Deaths per day in the first ten days of October have slowed to 733. Extrapolated through the end of the year from Sep 30 that would result in ~272,822 total deaths by 12/31/20:
Mar 138
Apr 1,961
May 1,330
Jun 769
Jul 851
Aug 955
Sep 779
Oct 733 (thru 10/10).
The compound daily growth rate for deaths has ticked down for two months, but for a hiccup just before the official end of summer, to a new low level which may, however, be bottoming (click on images to expand):
Hospitalizations for COVID-19 hit a low at the official end of summer, but are on the rise again to levels comparable to the end of June when this data started to be reported. Keep in mind, however, that Florida did not begin reporting current hospitalizations until 7/11, when it had almost 7k, so the June data in this chart for 47 states is probably underreported by close to that, meaning current levels, though rising from recent lows, remain below June:
California, which may be considered a proxy for the whole nation, continues to report high infection numbers among the young but low deaths. 71% of cases have been aged 0-49, but only 7% of deaths are 0-49. The troubling middle: 19% of cases to date there are 50-64, but also 19% of deaths are that age.

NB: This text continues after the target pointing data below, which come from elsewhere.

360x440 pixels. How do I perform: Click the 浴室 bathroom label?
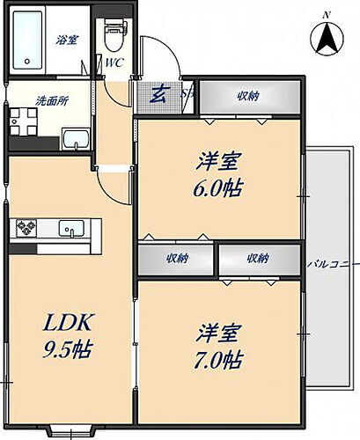[67, 40]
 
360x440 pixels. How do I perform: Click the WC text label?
[114, 63]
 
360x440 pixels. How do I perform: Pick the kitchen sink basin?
[69, 230]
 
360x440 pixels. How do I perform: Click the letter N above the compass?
[326, 14]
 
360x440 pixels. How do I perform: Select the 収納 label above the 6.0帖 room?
[249, 97]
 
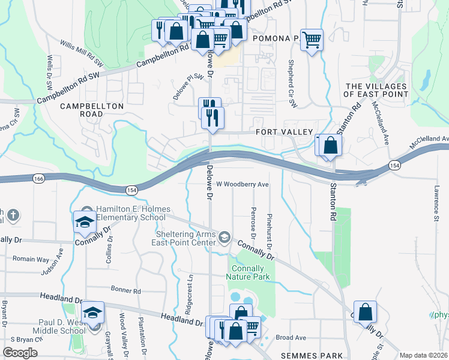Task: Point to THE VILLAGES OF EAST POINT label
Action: (x=376, y=90)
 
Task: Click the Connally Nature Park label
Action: (x=248, y=272)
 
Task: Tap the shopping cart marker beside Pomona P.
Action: (x=312, y=40)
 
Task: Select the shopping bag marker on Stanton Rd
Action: (x=330, y=145)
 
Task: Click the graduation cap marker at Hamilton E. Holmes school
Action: (x=85, y=222)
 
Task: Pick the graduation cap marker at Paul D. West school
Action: (x=93, y=312)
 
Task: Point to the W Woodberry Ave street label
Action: (x=242, y=184)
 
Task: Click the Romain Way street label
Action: (x=31, y=259)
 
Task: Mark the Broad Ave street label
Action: (x=291, y=338)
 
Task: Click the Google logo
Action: (x=20, y=352)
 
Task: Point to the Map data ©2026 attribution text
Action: (x=424, y=355)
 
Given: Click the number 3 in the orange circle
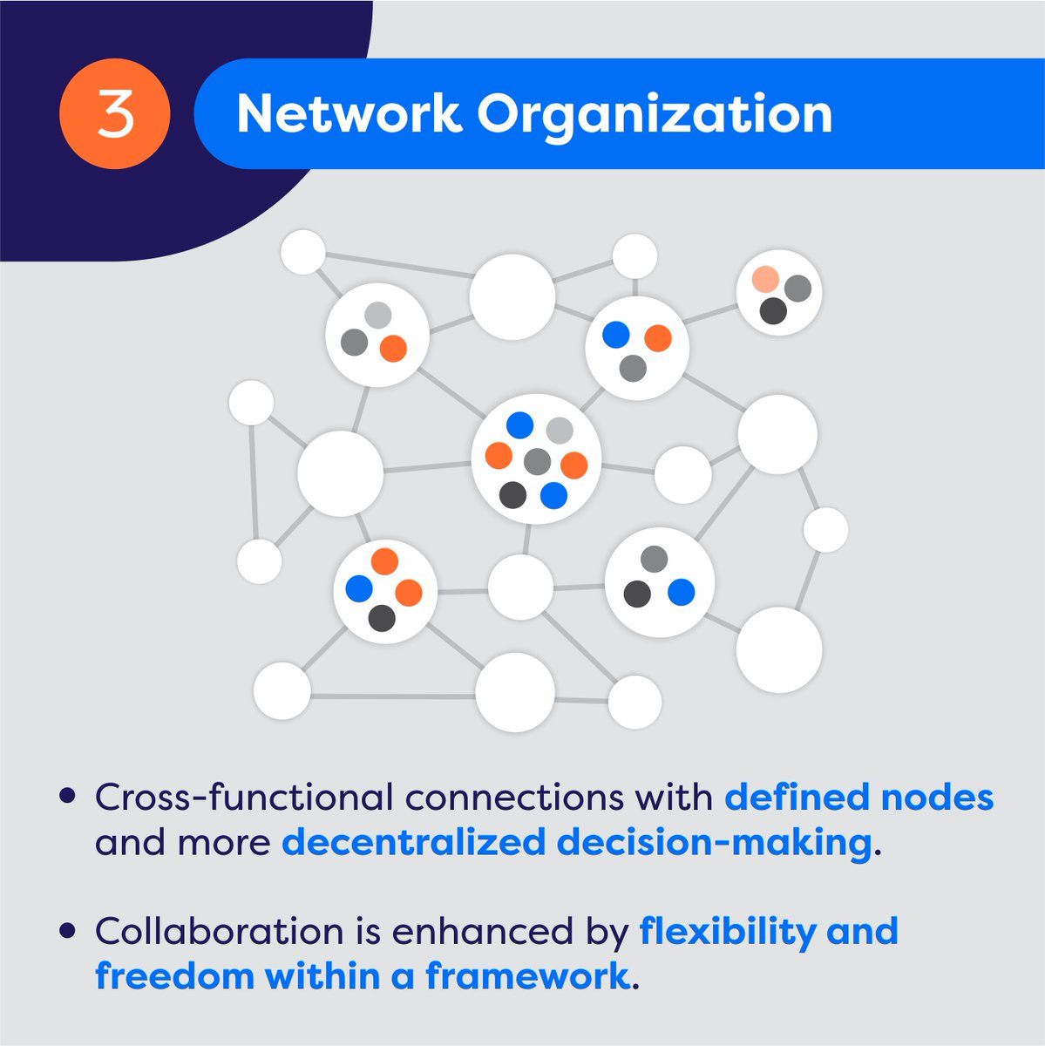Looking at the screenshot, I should tap(114, 114).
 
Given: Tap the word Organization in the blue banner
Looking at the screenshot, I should tap(655, 114).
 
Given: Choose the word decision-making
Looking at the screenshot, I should tap(715, 843).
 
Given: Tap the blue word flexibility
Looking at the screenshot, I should tap(727, 931).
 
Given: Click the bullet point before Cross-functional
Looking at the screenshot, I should tap(67, 797).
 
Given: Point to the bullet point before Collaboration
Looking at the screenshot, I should tap(67, 931).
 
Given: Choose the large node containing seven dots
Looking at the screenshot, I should tap(536, 459).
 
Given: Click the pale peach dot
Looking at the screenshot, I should tap(764, 279).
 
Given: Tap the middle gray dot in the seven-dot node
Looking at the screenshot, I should tap(538, 461).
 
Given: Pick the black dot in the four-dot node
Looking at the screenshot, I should tap(382, 619).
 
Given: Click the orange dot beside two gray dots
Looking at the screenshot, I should tap(393, 349).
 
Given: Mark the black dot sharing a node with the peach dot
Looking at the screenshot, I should tap(772, 311).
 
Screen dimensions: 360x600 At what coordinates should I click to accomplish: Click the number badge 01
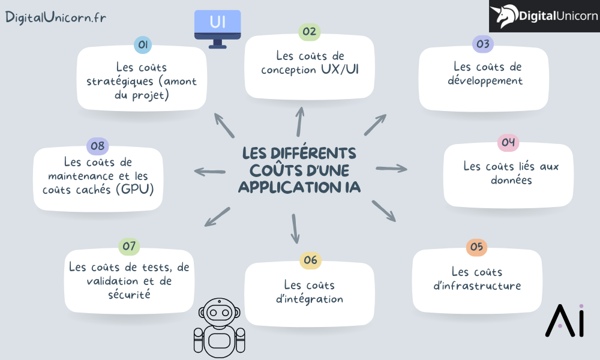click(x=143, y=44)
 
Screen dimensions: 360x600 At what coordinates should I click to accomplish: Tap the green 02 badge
click(x=310, y=32)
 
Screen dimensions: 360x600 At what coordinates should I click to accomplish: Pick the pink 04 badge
click(x=508, y=142)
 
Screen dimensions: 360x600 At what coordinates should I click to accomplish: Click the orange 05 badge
click(x=476, y=247)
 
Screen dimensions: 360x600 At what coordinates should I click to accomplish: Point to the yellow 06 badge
click(x=310, y=260)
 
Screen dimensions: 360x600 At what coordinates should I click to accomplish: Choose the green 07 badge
click(x=130, y=246)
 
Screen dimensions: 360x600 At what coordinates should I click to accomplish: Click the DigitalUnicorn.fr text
click(x=56, y=17)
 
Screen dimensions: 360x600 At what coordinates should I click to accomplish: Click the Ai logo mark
click(x=564, y=320)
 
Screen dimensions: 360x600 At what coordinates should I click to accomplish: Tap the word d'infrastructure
click(x=476, y=286)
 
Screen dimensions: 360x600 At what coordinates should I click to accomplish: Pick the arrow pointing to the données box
click(x=391, y=169)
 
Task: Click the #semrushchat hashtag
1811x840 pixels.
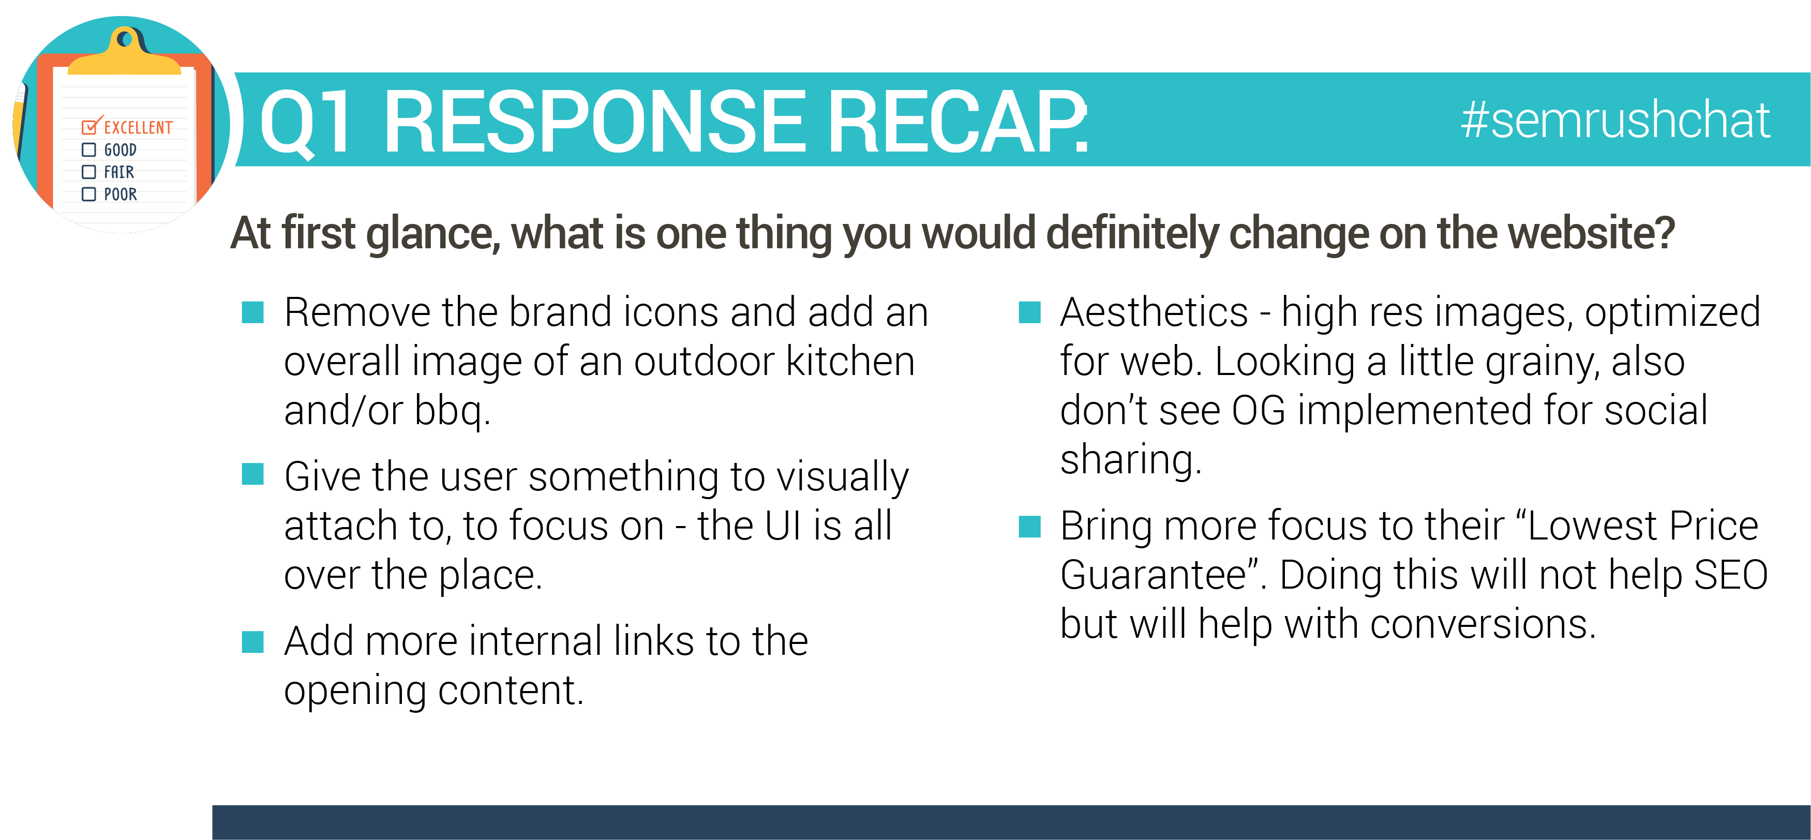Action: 1615,119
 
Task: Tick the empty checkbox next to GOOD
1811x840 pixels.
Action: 88,149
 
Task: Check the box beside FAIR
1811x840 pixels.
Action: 88,172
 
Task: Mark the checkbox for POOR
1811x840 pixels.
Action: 88,194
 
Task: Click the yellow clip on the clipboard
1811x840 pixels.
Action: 125,51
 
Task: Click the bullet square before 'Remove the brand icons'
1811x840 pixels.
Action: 252,312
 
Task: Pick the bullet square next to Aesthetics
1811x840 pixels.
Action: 1029,312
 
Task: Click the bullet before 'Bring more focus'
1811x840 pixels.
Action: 1029,526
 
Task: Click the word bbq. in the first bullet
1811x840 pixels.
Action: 452,411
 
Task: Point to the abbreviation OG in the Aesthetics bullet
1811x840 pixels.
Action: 1259,411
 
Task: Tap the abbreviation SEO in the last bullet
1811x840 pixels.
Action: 1731,575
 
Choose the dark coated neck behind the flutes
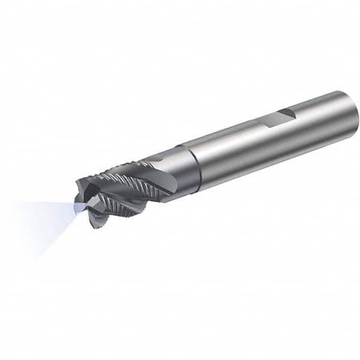pyautogui.click(x=173, y=169)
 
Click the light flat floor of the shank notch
pyautogui.click(x=277, y=118)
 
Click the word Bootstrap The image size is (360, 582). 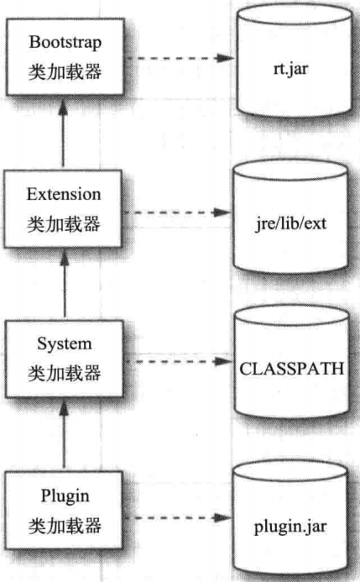tap(65, 43)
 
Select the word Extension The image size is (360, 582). tap(64, 194)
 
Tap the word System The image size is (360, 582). tap(65, 344)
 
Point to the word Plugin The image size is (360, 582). tap(65, 496)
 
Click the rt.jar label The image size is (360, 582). tap(290, 69)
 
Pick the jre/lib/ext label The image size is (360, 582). tap(291, 224)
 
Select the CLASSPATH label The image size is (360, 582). tap(292, 369)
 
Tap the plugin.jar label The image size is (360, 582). tap(290, 527)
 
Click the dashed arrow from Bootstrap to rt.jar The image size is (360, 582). tap(180, 58)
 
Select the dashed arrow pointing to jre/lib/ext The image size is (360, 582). tap(178, 212)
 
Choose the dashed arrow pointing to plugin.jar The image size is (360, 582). tap(178, 517)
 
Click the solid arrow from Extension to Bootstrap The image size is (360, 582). tap(64, 132)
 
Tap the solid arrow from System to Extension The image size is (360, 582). tap(65, 283)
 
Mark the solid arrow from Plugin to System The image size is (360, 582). tap(64, 433)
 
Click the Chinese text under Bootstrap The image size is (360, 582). tap(65, 71)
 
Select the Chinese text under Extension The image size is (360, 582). tap(64, 224)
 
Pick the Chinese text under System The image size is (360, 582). tap(65, 373)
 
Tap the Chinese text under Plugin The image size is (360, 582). tap(65, 526)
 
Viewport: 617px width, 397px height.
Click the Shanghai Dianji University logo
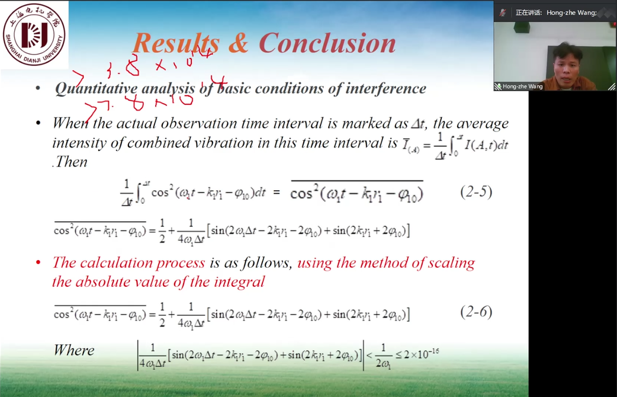[34, 34]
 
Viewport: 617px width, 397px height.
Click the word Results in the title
[175, 43]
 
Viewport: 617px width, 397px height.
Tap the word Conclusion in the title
[327, 43]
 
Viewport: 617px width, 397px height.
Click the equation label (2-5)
[475, 193]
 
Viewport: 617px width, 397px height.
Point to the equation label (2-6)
[475, 312]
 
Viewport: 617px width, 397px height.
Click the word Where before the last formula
[74, 350]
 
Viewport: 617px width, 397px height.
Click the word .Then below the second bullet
[69, 162]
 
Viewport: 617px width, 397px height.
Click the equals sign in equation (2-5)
[275, 193]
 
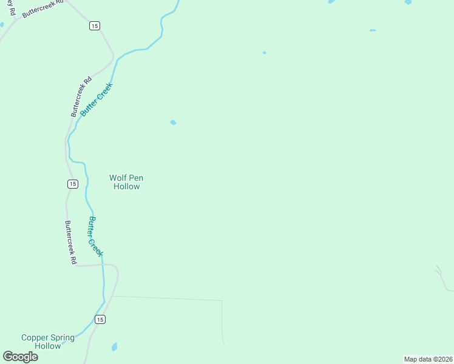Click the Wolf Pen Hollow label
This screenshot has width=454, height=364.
coord(126,182)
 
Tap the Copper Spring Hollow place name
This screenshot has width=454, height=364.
coord(48,342)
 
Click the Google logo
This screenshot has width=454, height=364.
coord(21,357)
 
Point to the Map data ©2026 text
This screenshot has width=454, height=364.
coord(428,359)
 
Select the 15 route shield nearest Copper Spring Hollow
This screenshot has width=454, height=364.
coord(100,319)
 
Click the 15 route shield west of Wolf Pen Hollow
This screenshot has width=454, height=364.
coord(72,184)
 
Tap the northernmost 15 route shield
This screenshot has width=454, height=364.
coord(93,25)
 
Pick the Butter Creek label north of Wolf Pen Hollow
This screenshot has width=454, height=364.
coord(96,99)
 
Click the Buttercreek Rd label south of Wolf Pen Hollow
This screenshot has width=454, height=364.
coord(70,242)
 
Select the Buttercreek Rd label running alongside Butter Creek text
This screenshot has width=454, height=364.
coord(81,96)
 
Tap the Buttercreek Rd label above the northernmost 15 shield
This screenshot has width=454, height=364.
coord(42,8)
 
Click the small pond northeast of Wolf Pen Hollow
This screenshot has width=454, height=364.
coord(173,123)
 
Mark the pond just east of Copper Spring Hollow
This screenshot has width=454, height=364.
coord(114,347)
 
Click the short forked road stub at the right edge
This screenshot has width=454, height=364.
coord(439,272)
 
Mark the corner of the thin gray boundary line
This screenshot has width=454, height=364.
coord(222,300)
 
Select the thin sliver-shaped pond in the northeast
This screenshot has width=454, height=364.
coord(373,30)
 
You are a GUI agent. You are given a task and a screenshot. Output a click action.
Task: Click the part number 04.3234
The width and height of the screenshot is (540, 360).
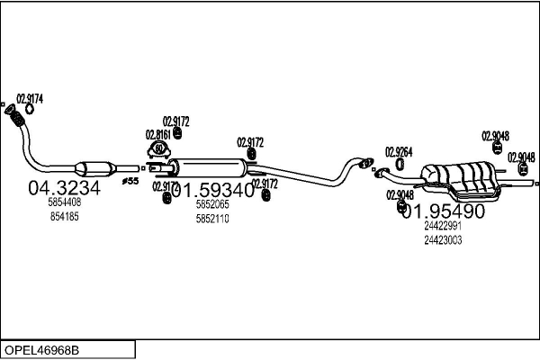pyautogui.click(x=64, y=189)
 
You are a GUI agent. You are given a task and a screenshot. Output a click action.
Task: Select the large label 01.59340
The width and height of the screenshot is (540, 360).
pyautogui.click(x=212, y=190)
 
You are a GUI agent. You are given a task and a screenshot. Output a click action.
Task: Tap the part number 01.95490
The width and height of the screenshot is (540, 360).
pyautogui.click(x=443, y=212)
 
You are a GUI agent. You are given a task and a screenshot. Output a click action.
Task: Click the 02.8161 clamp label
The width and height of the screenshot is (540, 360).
pyautogui.click(x=158, y=134)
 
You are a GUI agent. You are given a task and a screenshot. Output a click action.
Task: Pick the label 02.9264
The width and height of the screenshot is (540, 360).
pyautogui.click(x=399, y=151)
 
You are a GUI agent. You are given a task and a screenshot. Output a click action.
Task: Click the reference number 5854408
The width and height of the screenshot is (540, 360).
pyautogui.click(x=64, y=204)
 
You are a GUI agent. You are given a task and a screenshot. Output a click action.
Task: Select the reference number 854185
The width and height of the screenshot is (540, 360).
pyautogui.click(x=64, y=217)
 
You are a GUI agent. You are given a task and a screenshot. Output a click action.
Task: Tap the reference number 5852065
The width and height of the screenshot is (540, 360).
pyautogui.click(x=212, y=205)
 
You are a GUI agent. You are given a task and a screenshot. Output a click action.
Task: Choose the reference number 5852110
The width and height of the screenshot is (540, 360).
pyautogui.click(x=212, y=218)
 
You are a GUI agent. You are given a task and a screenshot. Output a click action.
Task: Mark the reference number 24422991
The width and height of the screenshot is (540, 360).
pyautogui.click(x=443, y=227)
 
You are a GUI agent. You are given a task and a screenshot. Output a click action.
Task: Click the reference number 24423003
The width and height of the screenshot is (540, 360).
pyautogui.click(x=443, y=239)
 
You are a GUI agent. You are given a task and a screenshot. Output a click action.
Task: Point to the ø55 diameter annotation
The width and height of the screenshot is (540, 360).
pyautogui.click(x=130, y=181)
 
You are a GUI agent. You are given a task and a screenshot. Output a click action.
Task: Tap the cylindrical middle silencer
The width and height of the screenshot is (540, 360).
pyautogui.click(x=209, y=167)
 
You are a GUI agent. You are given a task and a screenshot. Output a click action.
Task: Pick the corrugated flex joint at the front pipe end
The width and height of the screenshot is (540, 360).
pyautogui.click(x=15, y=117)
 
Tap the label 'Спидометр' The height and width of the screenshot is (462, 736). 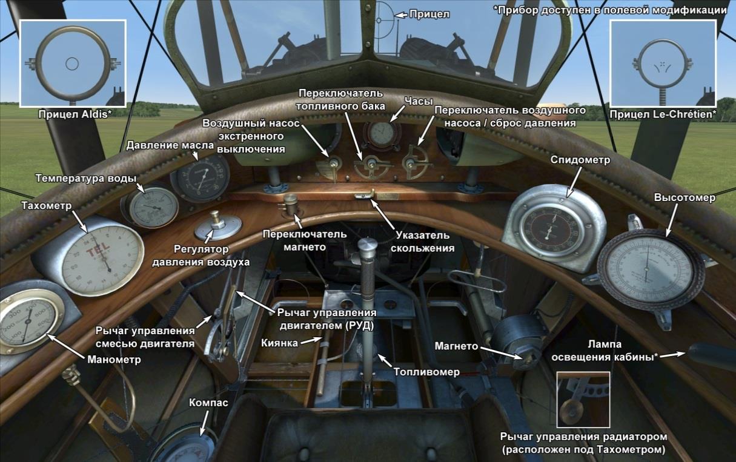point(579,160)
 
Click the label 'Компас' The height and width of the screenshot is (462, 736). point(208,403)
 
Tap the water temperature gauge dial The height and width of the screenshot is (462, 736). point(150,206)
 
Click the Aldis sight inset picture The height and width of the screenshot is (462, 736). point(73,64)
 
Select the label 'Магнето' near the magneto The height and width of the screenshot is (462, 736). point(457,346)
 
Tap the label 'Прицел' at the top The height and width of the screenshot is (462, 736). point(429,14)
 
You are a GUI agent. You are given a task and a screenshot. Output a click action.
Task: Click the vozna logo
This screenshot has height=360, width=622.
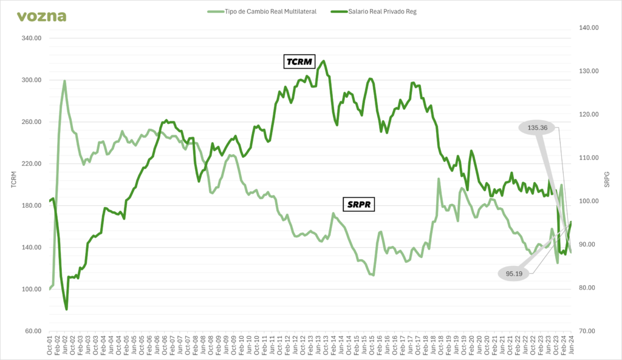[41, 16]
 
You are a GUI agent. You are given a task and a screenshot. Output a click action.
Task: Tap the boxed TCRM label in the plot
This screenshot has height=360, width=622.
[298, 62]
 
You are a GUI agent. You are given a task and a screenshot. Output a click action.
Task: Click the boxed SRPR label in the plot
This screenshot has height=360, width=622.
[358, 205]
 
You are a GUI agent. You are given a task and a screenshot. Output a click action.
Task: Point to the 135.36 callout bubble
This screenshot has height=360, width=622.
[538, 128]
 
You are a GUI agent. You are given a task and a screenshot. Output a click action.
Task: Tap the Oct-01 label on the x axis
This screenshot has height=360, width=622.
[50, 346]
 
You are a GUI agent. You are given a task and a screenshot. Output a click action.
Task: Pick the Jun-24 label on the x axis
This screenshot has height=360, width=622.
[571, 346]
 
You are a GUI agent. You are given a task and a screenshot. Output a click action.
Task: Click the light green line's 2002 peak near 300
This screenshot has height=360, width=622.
[64, 81]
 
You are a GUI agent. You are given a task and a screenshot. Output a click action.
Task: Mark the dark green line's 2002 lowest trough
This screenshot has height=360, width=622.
[66, 310]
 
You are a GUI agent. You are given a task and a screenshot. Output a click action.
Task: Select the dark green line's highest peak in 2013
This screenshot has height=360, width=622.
[324, 61]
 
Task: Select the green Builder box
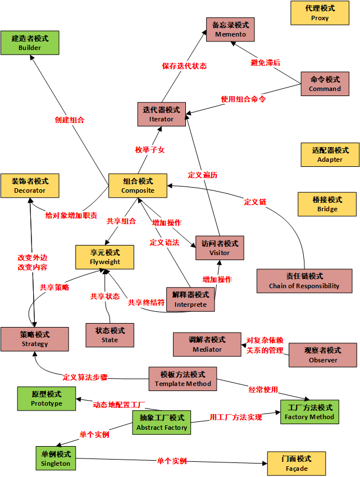29,43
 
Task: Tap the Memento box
230,29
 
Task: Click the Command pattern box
325,84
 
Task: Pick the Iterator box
162,114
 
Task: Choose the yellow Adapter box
330,155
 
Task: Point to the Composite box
138,185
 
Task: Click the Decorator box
30,185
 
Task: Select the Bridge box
327,204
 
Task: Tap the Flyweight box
105,257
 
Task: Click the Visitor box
220,248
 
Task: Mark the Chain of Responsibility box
304,280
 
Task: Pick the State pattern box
110,335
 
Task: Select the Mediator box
207,344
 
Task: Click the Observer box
322,355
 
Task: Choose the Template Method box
183,379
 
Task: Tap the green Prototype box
46,398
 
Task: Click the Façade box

The civilian noninstitutional population 50 or older in the United States in Sep 2020 numbers 117.4 million. Those aged 16-49 number 143.3 million.
This has become a protracted conflict and looks to remain so, pitting those who experience only 7% of the deaths against those who experience 93%. The war seems to express itself mostly over Addition (of the facemask), as opposed to Prohibition (of alcohol) from a century ago.